Hello, and sorry for the worthless subject.

Compiled kernel, with the firmware ucode compiled in, the modules compiled as modules, using no initramfs.

dmesg | grep iwl

```

1058:[    3.679973] iwl4965: Intel(R) Wireless WiFi 4965 driver for Linux, in-tree:

1059:[    3.679979] iwl4965: Copyright(c) 2003-2011 Intel Corporation

1060:[    3.680152] iwl4965 0000:03:00.0: Detected Intel(R) Wireless WiFi Link 4965AGN, REV=0x4

1063:[    3.719223] iwl4965 0000:03:00.0: device EEPROM VER=0x36, CALIB=0x5

1064:[    3.719873] iwl4965 0000:03:00.0: Tunable channels: 11 802.11bg, 13 802.11a channels

1065:[    3.719967] iwl4965 0000:03:00.0: irq 48 for MSI/MSI-X

1077:[    3.729120] iwl4965 0000:03:00.0: loaded firmware version 228.61.2.24

1078:[    3.729445] ieee80211 phy0: Selected rate control algorithm 'iwl-4965-rs'

```

dmesg | grep wlan0

```

1093:[    7.044642] IPv6: ADDRCONF(NETDEV_UP): wlan0: link is not ready

```

ip a

```

3: wlan0: <NO-CARRIER,BROADCAST,MULTICAST,UP> mtu 1500 qdisc mq state DOWN qlen 1000

    link/ether 00:13:e8:d1:32:8b brd ff:ff:ff:ff:ff:ff

```

iwconfig

```

wlan0     no wireless extensions.

```

So, the card is detected, but apperantly it has no wireless extensions. 

Googling gave me a few tips, such as don't compile the modules in, and include the actual firmware, but neither works.
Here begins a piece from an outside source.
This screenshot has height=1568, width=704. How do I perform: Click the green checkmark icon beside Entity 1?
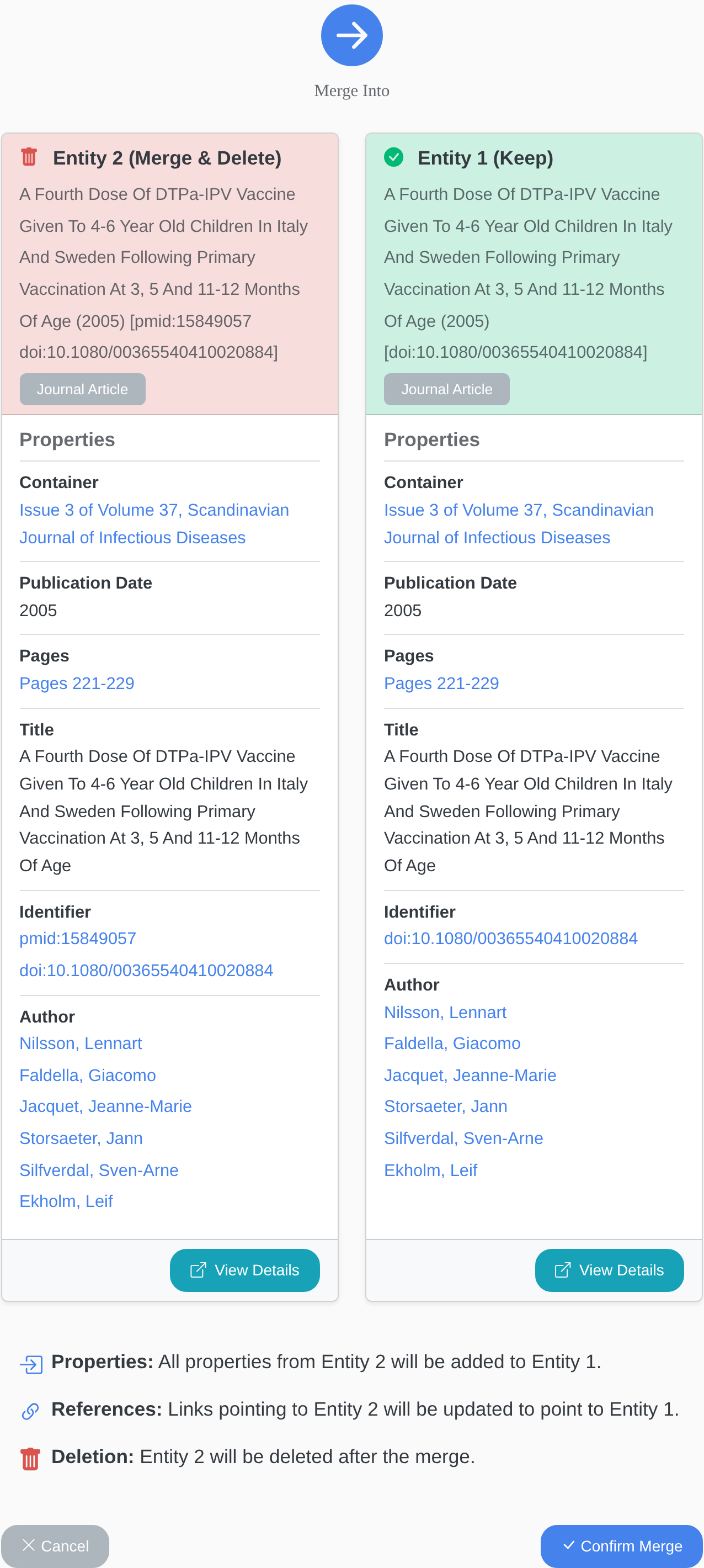coord(394,157)
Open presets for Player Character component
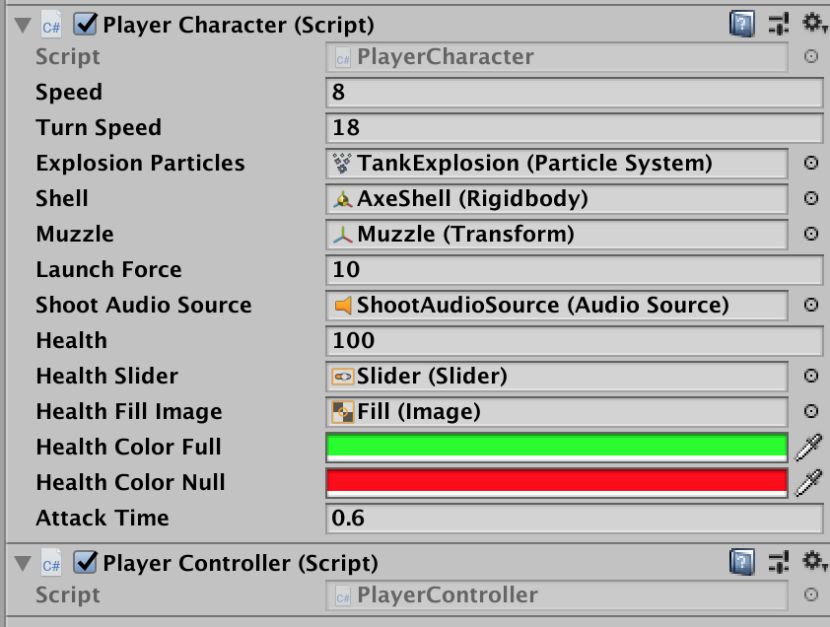Image resolution: width=830 pixels, height=627 pixels. point(779,24)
Any help?Last edited by zakop on Mon Jun 10, 2013 6:00 pm; edited 1 time in total

----------

## chithanh

Modern nl80211 based wireless drivers do not support the legacy wireless extensions any more. So you have to use iw instead of wireless-tools.

```
# iw dev wlan0 scan
```

Some software like wicd parses iwconfig output, this needs emulation for wireless extensions in your kernel. In that case (and only in that case!), set in your kernel config:

```
CONFIG_CFG80211_WEXT=y
```

----------

## zakop

Thanks, it works now. Posting from new kernel..

----------